L’innovation et la performance industrielle, clés du redécollage

Alors que les plans sociaux s’égrènent, la filière tente de réagir. Comme en témoigne le succès des RDV Business Aerospace Valley organisés mi septembre au Stade Toulousain. Un lieu inspirant puisque le mot d’ordre est plus que jamais de jouer collectif.

Le plan de relance que l’État met sur la table – 15 Mds € au global – pour aider les entreprises de la filière aéronautique à traverser cette crise « sans précédent » suffira-t-il ? Si l’on en juge par la multiplication des plans sociaux – 27 sont à l’étude au sein de la Direccte d’Occitanie depuis le début du mois de septembre, selon les chiffres donnés par Christophe Lerouge, son directeur, à l’AFP –, on est tenté d’en douter. Pour autant, la filière ne baisse pas les bras. C’est ce qu’est venu expliquer Yann Barbaux, président d’Aerospace Valley, aux chefs d’entreprise du secteur réunis le 15 septembre au Stade Toulousain, à l’occasion des Rendez-vous Business organisés par le pôle de compétitivité mondial. En marge de moments d’échanges et de networking, deux tables rondes ont rythmé l’événement, l’une relative justement au plan de relance national et régional, l’autre sur la transformation digitale.

« On peut penser qu’il s’agit d’une crise conjoncturelle, liée à cette pandémie, a expliqué en préambule Yann Barbaux, devant ce parterre d’industriels. La question est de savoir quand nous allons en sortir. Les prévisionnistes parlent de 2023-2025 pour revenir au niveau de 2019. De fait, on n’en sait rien. D’autant que pendant cette crise sanitaire, un certain nombre de personnes se sont lâchées sur les méfaits du transport aérien. En plus d’une crise conjoncturelle, s’ajoutent donc des effets plus structurels liés à l’évolution des modes de transports. Tout cela conjugué, même avec une bonne boule de cristal, on a beaucoup de mal à savoir quand nous sortirons de cette situation. Nous sommes dès lors contraints de nous caler sur la réalité. Airbus a stabilisé son niveau de production qui est en réduction de 40 % par rapport à avant la crise. Ce qui se traduit pour la majorité des entreprises de la filière, compte tenu des stocks écoulés, par des baisses de charge qui vont au-delà de ça. Et puis à cette crise liée à la pandémie, s’ajoute enfin celle relative aux Boeing 737 max et 787, qui peut également durement impacter certains des membres du pôle. On se retrouve donc avec des taux d’activité très faibles. »
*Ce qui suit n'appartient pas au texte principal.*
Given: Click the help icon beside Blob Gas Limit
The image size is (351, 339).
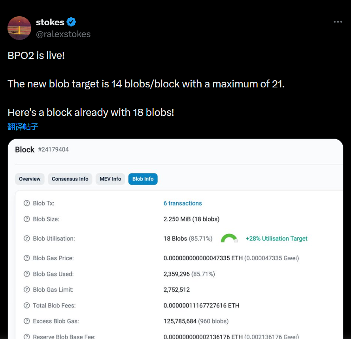Looking at the screenshot, I should 27,290.
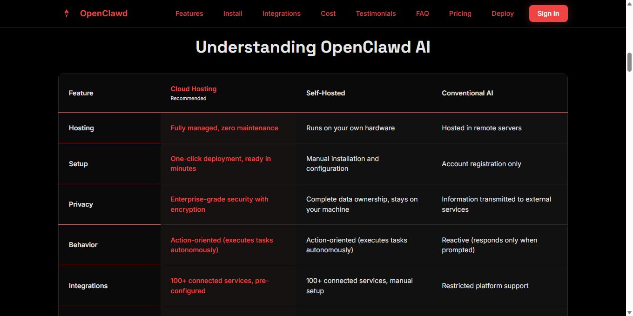The width and height of the screenshot is (633, 316).
Task: Click the Behavior row label
Action: coord(83,245)
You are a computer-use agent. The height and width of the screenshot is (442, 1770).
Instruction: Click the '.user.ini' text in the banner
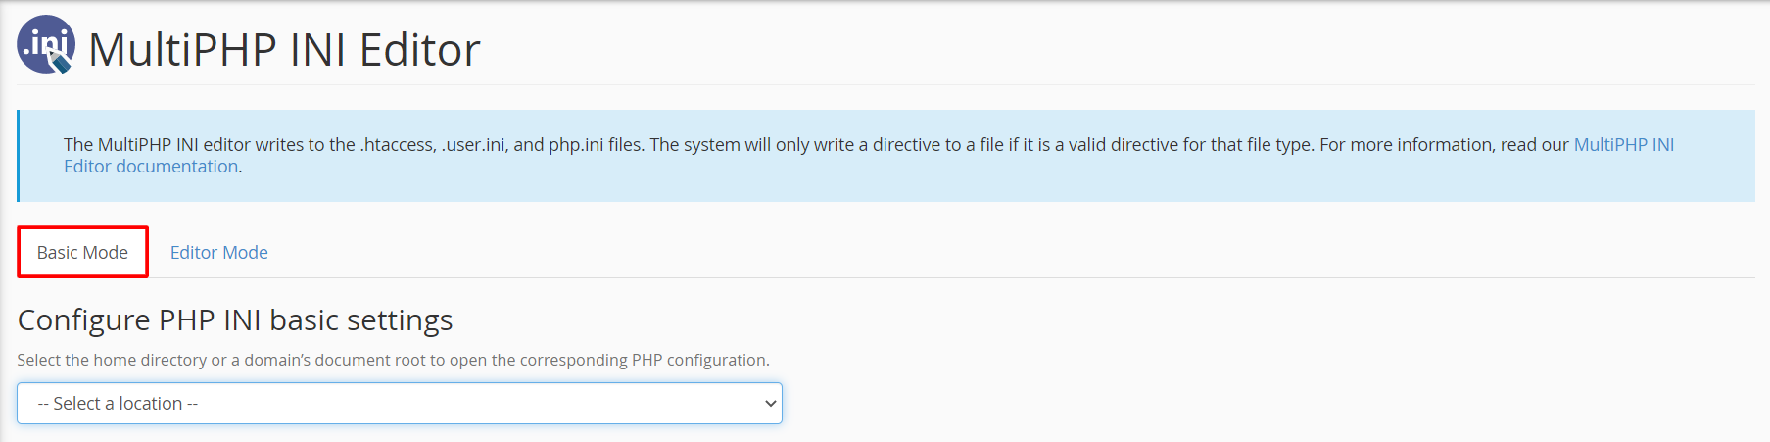point(475,144)
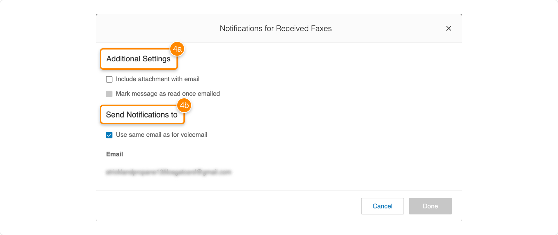Screen dimensions: 558x235
Task: Click the Cancel button
Action: 382,206
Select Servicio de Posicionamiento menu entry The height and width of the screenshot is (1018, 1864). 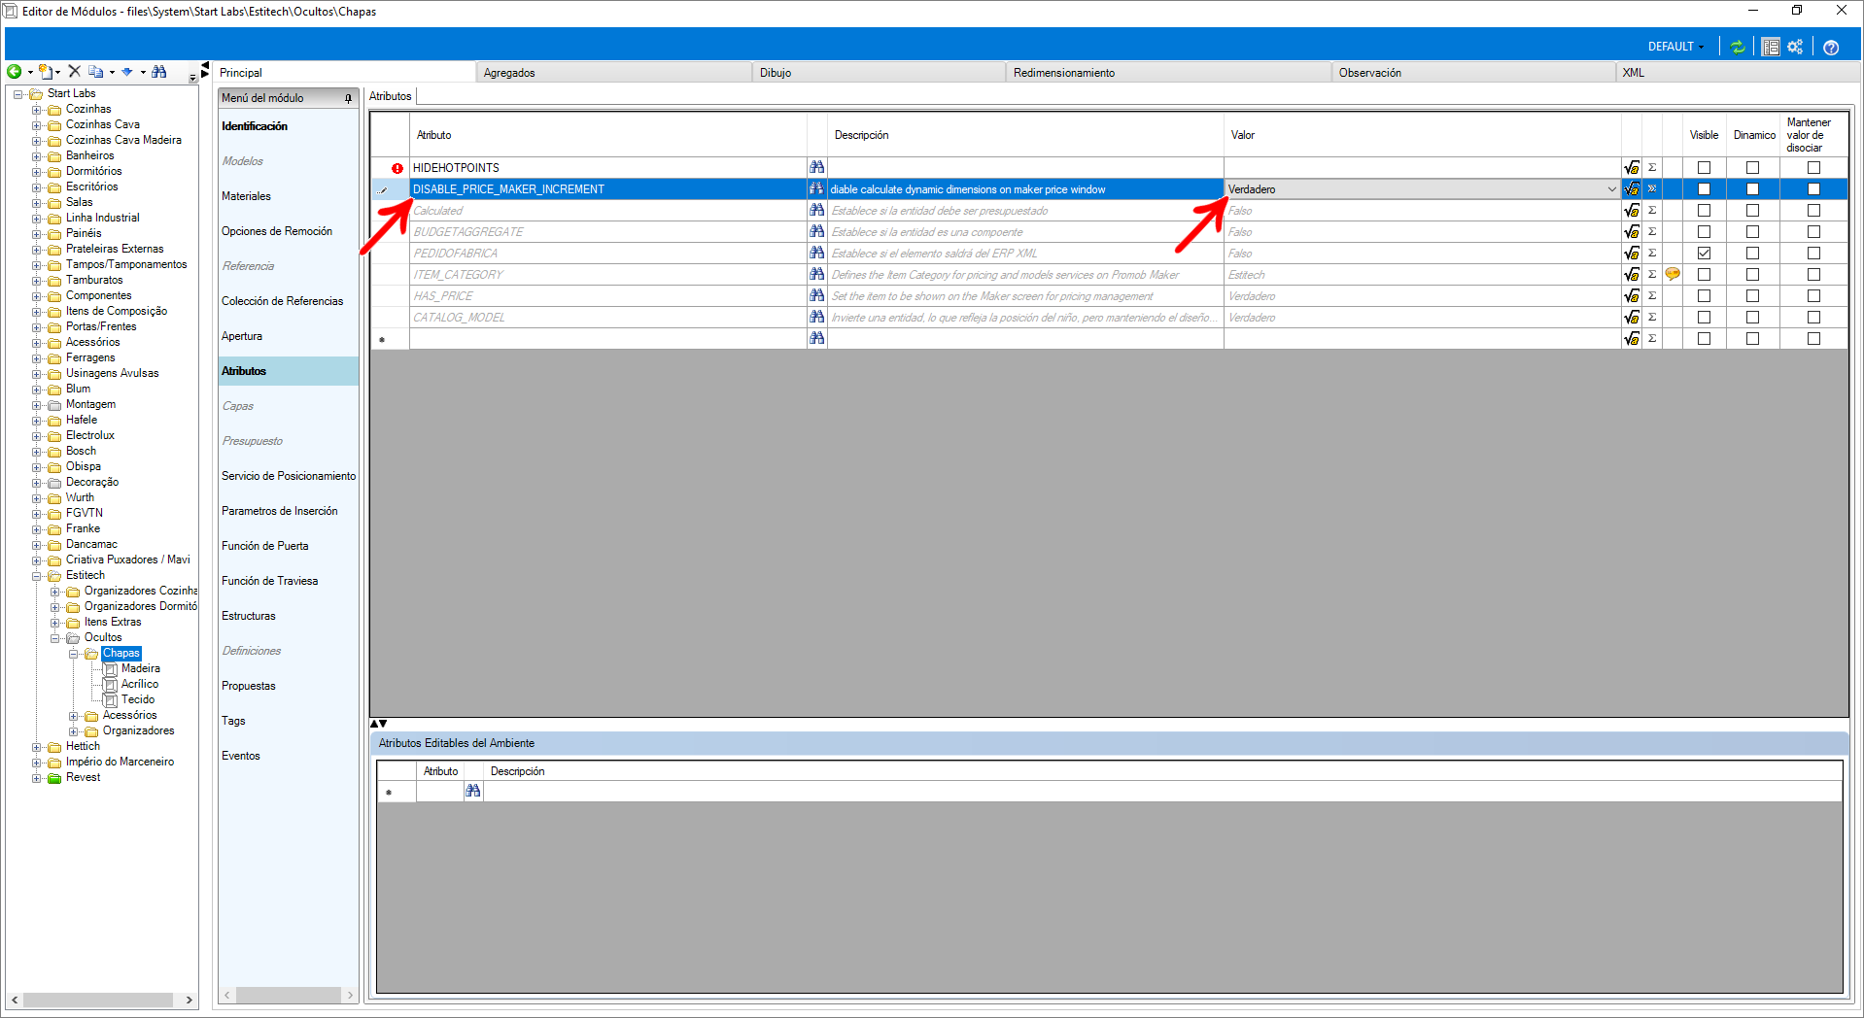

INNOVER POUR SORTIR DE LA CRISE

Après le constat, reste à trouver les moyens de rebondir. Yann Barbaux a évoqué plusieurs pistes. « La priorité est de passer le cap, de tenir. Le gouvernement a rapidement mis en place un certain nombre de mesures avec le dispositif de l’activité partielle et les prêts garantis par l’État, notamment. Au-delà de ça, il faut redémarrer, ne pas perdre de temps et profiter de la période pour en sortir plus fort. Le meilleur des moyens, c’est l’innovation. Il faut essayer de se préparer à atteindre les objectifs qu’on s’est fixés sur le plan environnemental, compte tenu des exigences plus fortes et de la pression qui est mise par les ONG autour du changement climatique, à savoir mettre en service un avion décarboné en 2035. La priorité a été mise par l’industrie aéronautique depuis plusieurs années pour réduire les consommations et les émissions. Il faut désormais accélérer. Et puis, l’autre moyen de sortir de la crise plus fort qu’on y est rentré, c’est de continuer nos efforts dans l’amélioration de la performance industrielle. C’est-à-dire tout ce qui tourne autour de l’automatisation, de la robotisation et de la transition numérique », a-t-il ainsi précisé.
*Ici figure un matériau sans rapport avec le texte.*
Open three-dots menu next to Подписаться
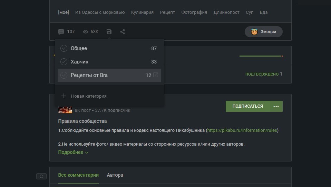pos(276,106)
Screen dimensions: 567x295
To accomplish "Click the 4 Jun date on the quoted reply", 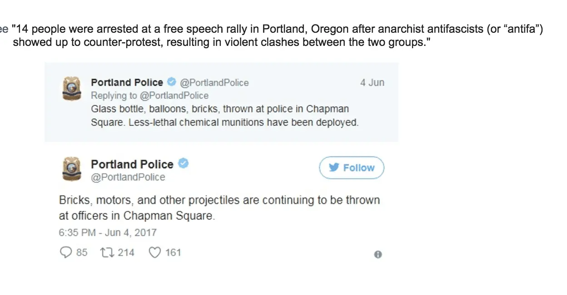I will click(x=372, y=83).
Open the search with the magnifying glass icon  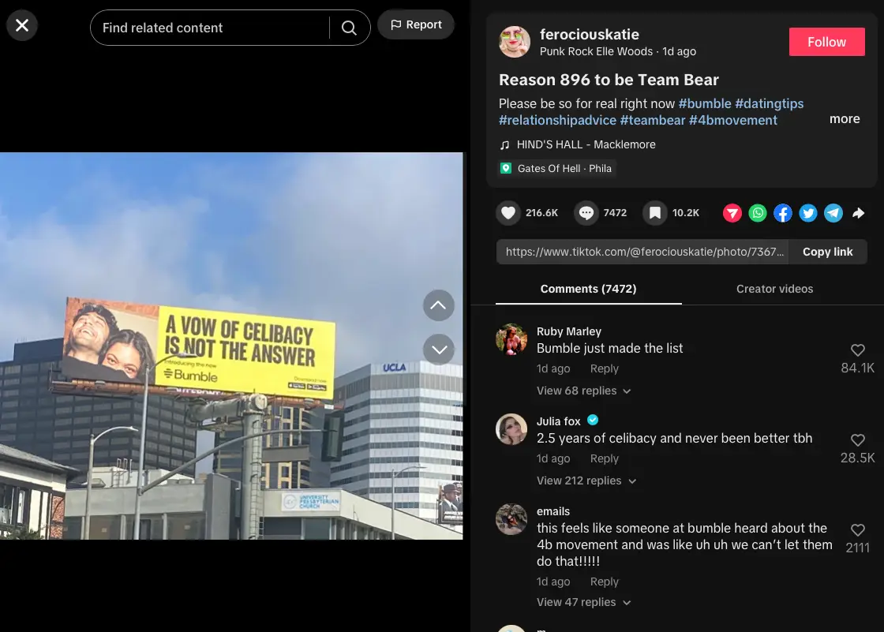click(x=349, y=27)
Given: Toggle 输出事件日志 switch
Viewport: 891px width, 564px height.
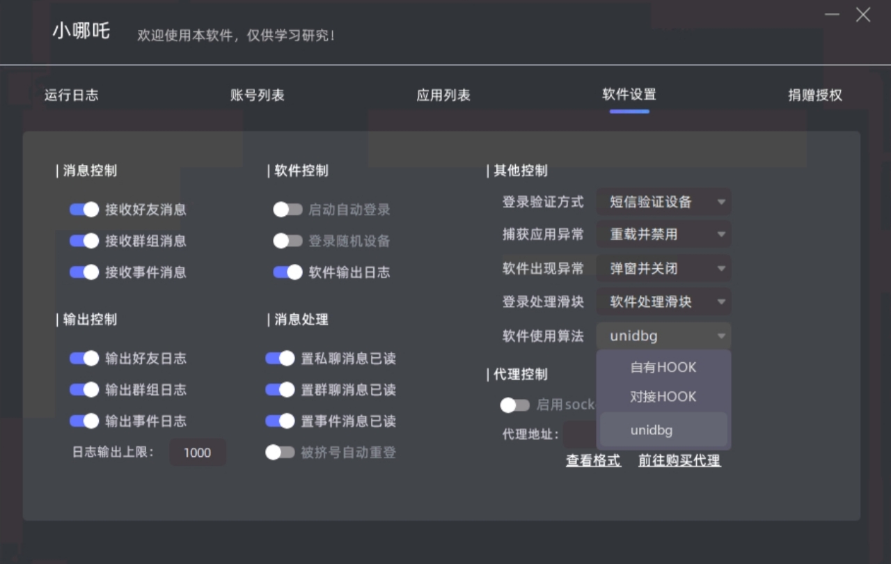Looking at the screenshot, I should pyautogui.click(x=84, y=421).
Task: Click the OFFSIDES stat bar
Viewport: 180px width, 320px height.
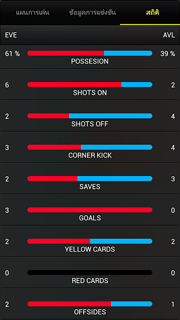Action: (x=90, y=304)
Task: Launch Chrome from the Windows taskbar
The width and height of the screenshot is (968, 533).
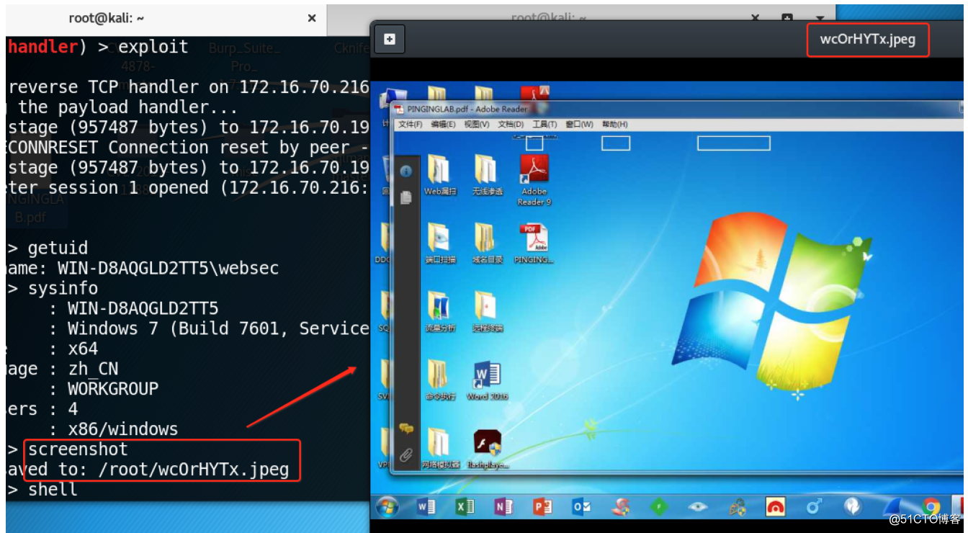Action: pyautogui.click(x=930, y=506)
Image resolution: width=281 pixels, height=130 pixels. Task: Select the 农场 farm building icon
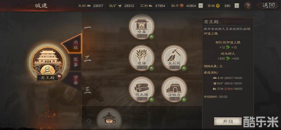[142, 58]
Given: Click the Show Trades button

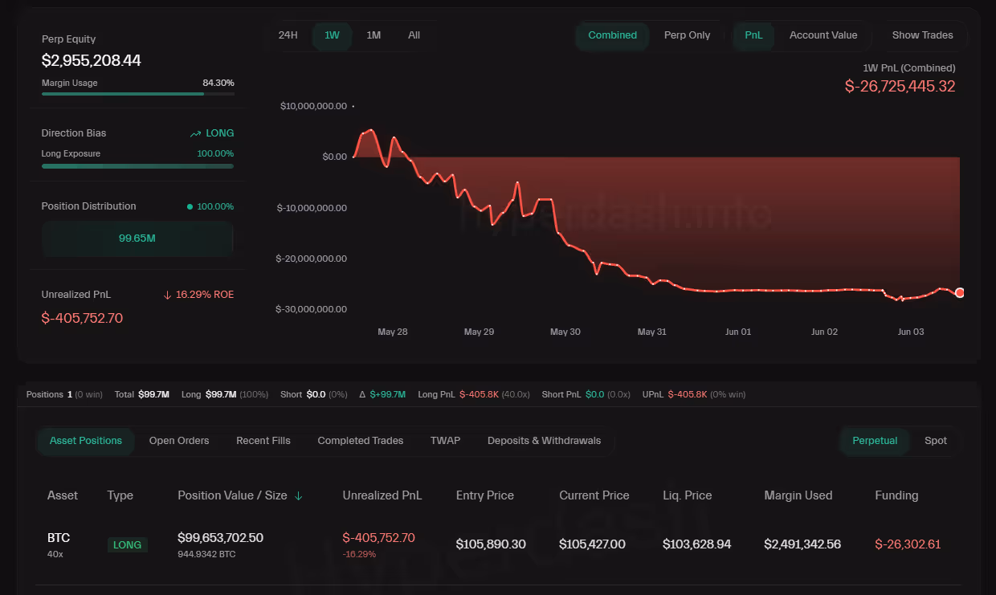Looking at the screenshot, I should coord(922,35).
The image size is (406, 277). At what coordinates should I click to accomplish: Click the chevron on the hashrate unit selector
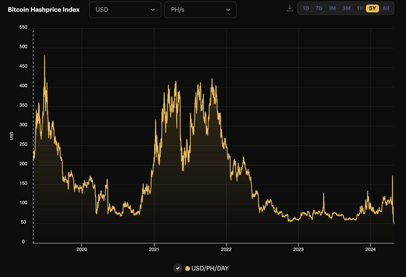tap(228, 10)
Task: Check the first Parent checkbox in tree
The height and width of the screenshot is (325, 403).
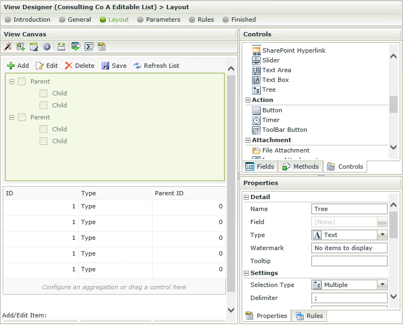Action: (x=22, y=81)
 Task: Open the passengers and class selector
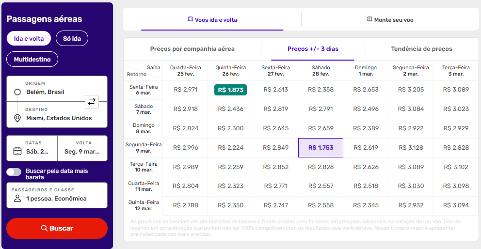57,195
Une urgence que le gouvernement a bien comprise puisque dans le cadre du plan de relance, 1,5 Md € d’aides publiques seront investies sur les trois prochaines années pour soutenir la R & D et l’innovation via notamment le Conseil pour la recherche aéronautique civile (Corac) dont les moyens sont ainsi largement boostés. Parmi les pistes de recherche figurent notamment la propulsion à l’hydrogène, l’hybridation électrique de la propulsion, le moteur ultra-sobre ou encore l’optimisation de la forme des aéronefs. Le plan de relance prévoit aussi dès à présent la création d’un fonds d’accompagnement public à la diversification, à la modernisation et à la transformation environnementale des procédés. Doté de 300 M € sur trois ans et piloté par la DGE, il suscite déjà beaucoup d’intérêt, comme l’a indiqué Olivier Renne, responsable du secteur aéronautique, à la Direccte Occitanie. « 760 dossiers ont déjà été déposés dans le cadre de l’appel à manifestation d’intérêt, explique-t-il, ce qui représente quelque 850 projets et si l’on ajoute ceux déposés directement sur le site de Bpifrance, on est à près d’un millier de dossiers suite au lancement de l’appel à projets. » Un succès qui doit inciter les PME « à ne pas tarder pour déposer leur dossier, confirme Olivier Renne. Premier arrivé, premier servi ! » L’instruction des dossiers s’opérant en effet au fil de l’eau, les 11 premiers lauréats du fonds ont été dévoilés le 14 septembre, qui bénéficieront d’un montant total d’aides de près de 7,5 M €. Deux se situent en Occitanie : il s’agit de Dedienne Aerospace, PME toulousaine spécialisée dans la fabrication d’outillages de maintenance aéronautique, en particulier pour les moteurs, qui souhaite accélérer la transformation numérique de ses sites haut-garonnais et tarnais, et d’Aurock, installée à Albi et spécialiste des procédés de mise en forme à chaud de pièces métalliques, qui souhaite diversifier son activité.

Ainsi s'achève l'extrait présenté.